Alla vigilia del Mondiale qatariota attualmente in corso l'attenzione era puntata, ragionevolmente, su ciò che il campo avrebbe di lì a poco espresso: le liste dei convocati dei vari CT, le qualità e i punti deboli delle Nazionali, i potenziali protagonisti o le possibili sorprese nei gironi del Mondiale.
Eppure, proprio a proposito di sorprese, c'è un aspetto che più di altri (anche in modo maggiore rispetto alle giocate più pregevoli) ha lasciato spiazzati tifosi e addetti ai lavori: la durata senza precedenti dei minuti di recupero, con partite che hanno visto talvolta sfiorare i 20 minuti aggiuntivi tra primo e secondo tempo (con Inghilterra-Iran come "manifesto" di questo nuovo input).
Un input preso alla lettera
Un cambio di rotta arrivato del resto dall'alto, da una presa di posizione di Collina in quanto presidente del comitato arbitri FIFA: il recupero non deve più essere vissuto come un discorso formale, indicativo, ma come una vera e propria compensazione rispetto al tempo effettivamente "sprecato". Probabilmente Collina non immaginava un accoglimento così totale di un simile input ma, d'altro canto, è vero che una simile soluzione permetta di avvicinare concettualmente quella chimera (spesso citata da tanti allenatori) chiamata "tempo effettivo di gioco".

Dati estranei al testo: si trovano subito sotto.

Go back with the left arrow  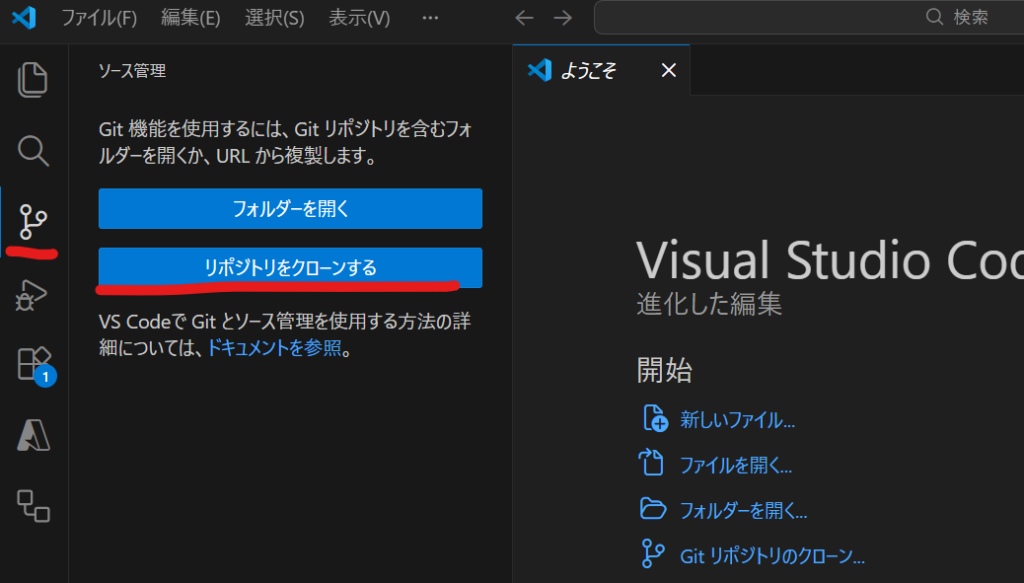(524, 18)
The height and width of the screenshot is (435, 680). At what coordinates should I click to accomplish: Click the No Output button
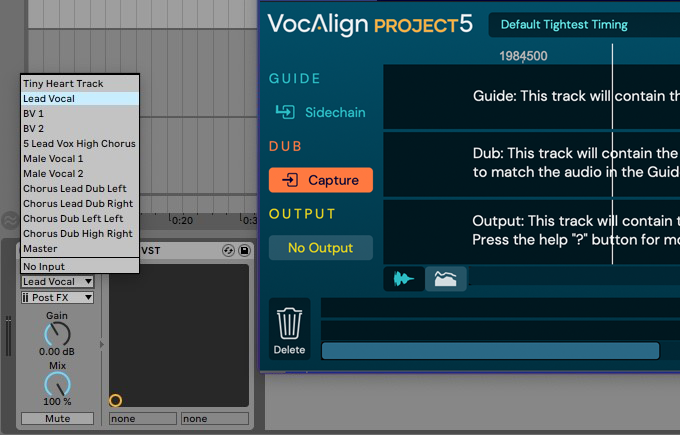coord(320,247)
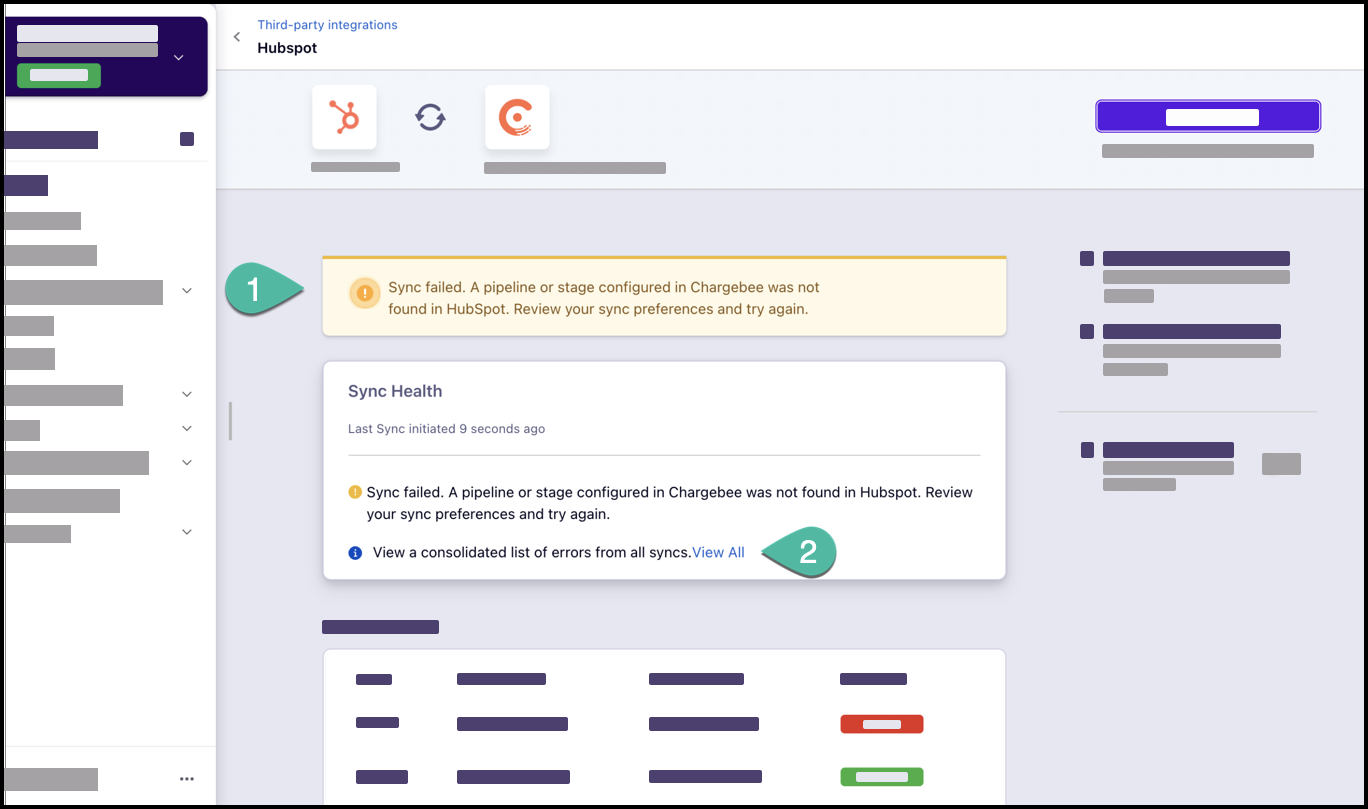
Task: Open the Third-party integrations breadcrumb
Action: pyautogui.click(x=327, y=25)
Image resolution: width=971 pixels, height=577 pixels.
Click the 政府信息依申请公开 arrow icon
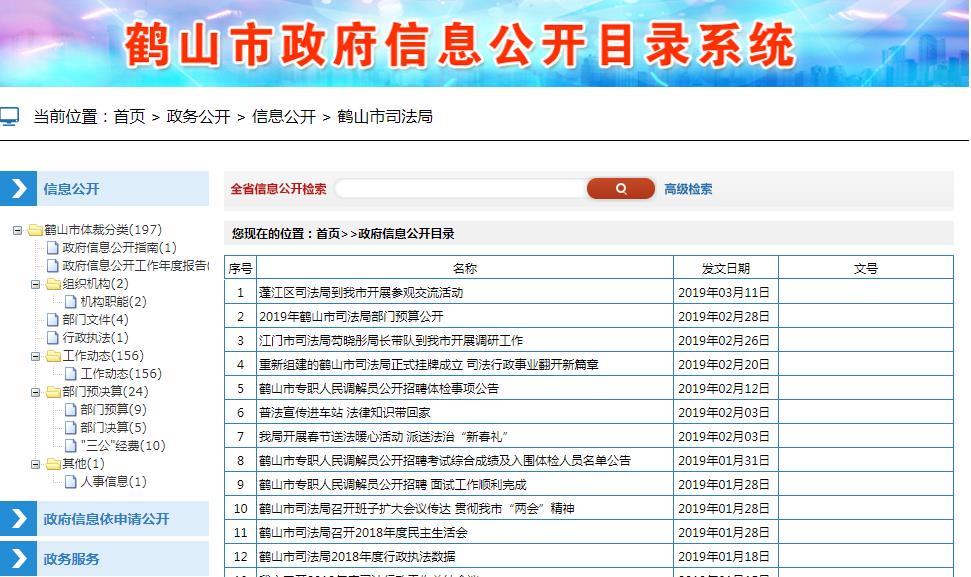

Non, dunque, la scelta di fermare il cronometro a gioco fermo ma, come stiamo vedendo, la volontà di recuperare davvero il minutaggio perso per strada tra infortuni, sostituzioni, gol e cartellini, oltre che alle fisiologiche perdite di tempo che tratteggiano le fasi finali di ogni match, da che mondo è mondo. Facendone una questione di principio, dunque, diventa evidente un presupposto logico rispettabile dietro a tale cambio di politica, un parametro logico che non trova però consensi diffusi o un pieno accoglimento anche a livello mediatico.
Soluzione giusta ma impopolare?
Qual è il motivo di un simile distacco tra principio ed effetto? Principalmente il discorso è di tipo qualitativo: si ritiene cioè che, pur con tanti minuti di recupero, quando la partita si avvicina agli sgoccioli (cioè nel corso dell'extra time) le squadre continuino comunque a temporeggiare, rendendo dunque il recupero assegnato come una mera utopia. Il tempo si allunga, dunque, ma non si arriva mai a un recupero vero e sostanziale del tempo perso nei 90 minuti.
Esiste poi un discorso più ad ampio raggio, connesso anche a certe criticità individuate nel sistema calcio, con riferimento ad esempio alle istanze della Superlega: il calcio, secondo tale presupposto, dovrebbe farsi sempre più spettacolare e dinamico, senza potersi quindi tempi morti o partite di durata ben superiore ai 100 minuti.
Appare dunque paradossale (agli occhi di chi critica su queste basi) aggrapparsi ai minuti di recupero come garanzia di giustizia in momento in cui, di fatto, il pallone cerca di ingraziarsi un target sempre più "distratto" e orientato alla multimedialità (più che all'attenzione duratura sul campo).